[Task]:
Both the line below containing "البريد الإلكتروني (572, 2183)" and the line containing "[Sprachauswahl öffnen] (834, 70)", along with every line between them, should be repeated exactly; no other line belongs in the answer.

[Task data]:
******

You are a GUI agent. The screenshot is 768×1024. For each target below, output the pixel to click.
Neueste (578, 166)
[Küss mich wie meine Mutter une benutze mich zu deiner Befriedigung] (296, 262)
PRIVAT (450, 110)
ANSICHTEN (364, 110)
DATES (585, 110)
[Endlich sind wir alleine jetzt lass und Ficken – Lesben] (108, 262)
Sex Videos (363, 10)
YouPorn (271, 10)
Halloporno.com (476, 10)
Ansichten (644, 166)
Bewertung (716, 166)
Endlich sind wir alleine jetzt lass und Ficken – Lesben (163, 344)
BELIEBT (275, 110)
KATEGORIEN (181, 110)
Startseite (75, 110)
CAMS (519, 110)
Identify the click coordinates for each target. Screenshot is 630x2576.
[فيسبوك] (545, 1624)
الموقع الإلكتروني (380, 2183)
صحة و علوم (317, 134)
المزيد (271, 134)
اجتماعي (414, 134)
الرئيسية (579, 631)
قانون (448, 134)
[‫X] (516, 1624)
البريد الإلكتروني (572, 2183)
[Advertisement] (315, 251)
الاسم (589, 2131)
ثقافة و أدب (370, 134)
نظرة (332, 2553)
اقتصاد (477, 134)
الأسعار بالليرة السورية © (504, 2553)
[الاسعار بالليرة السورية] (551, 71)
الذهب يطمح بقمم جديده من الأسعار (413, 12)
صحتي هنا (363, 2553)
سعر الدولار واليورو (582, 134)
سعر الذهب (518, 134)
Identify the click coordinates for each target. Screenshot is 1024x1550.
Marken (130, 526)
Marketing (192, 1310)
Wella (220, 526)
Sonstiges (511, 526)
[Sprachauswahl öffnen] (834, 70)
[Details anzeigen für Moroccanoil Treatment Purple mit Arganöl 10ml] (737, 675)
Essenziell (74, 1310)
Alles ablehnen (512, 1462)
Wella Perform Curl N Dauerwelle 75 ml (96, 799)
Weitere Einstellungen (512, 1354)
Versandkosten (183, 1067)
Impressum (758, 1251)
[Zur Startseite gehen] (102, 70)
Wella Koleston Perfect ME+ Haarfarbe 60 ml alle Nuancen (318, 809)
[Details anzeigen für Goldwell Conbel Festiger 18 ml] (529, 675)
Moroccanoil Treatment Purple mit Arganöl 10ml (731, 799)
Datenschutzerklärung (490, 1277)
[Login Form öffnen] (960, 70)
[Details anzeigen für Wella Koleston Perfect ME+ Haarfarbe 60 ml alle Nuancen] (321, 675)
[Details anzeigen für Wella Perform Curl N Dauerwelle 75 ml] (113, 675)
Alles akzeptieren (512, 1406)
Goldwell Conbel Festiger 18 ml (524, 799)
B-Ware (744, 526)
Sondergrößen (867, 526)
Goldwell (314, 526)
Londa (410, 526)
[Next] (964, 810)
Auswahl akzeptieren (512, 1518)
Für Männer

******

[Answer for this exercise]:
البريد الإلكتروني (572, 2183)
[Advertisement] (315, 251)
الاسم (589, 2131)
ثقافة و أدب (370, 134)
نظرة (332, 2553)
اقتصاد (477, 134)
الأسعار بالليرة السورية © (504, 2553)
[الاسعار بالليرة السورية] (551, 71)
الذهب يطمح بقمم جديده من الأسعار (413, 12)
صحتي هنا (363, 2553)
سعر الدولار واليورو (582, 134)
سعر الذهب (518, 134)
Identify the click coordinates for each target. Screenshot is 1024x1550.
Marken (130, 526)
Marketing (192, 1310)
Wella (220, 526)
Sonstiges (511, 526)
[Sprachauswahl öffnen] (834, 70)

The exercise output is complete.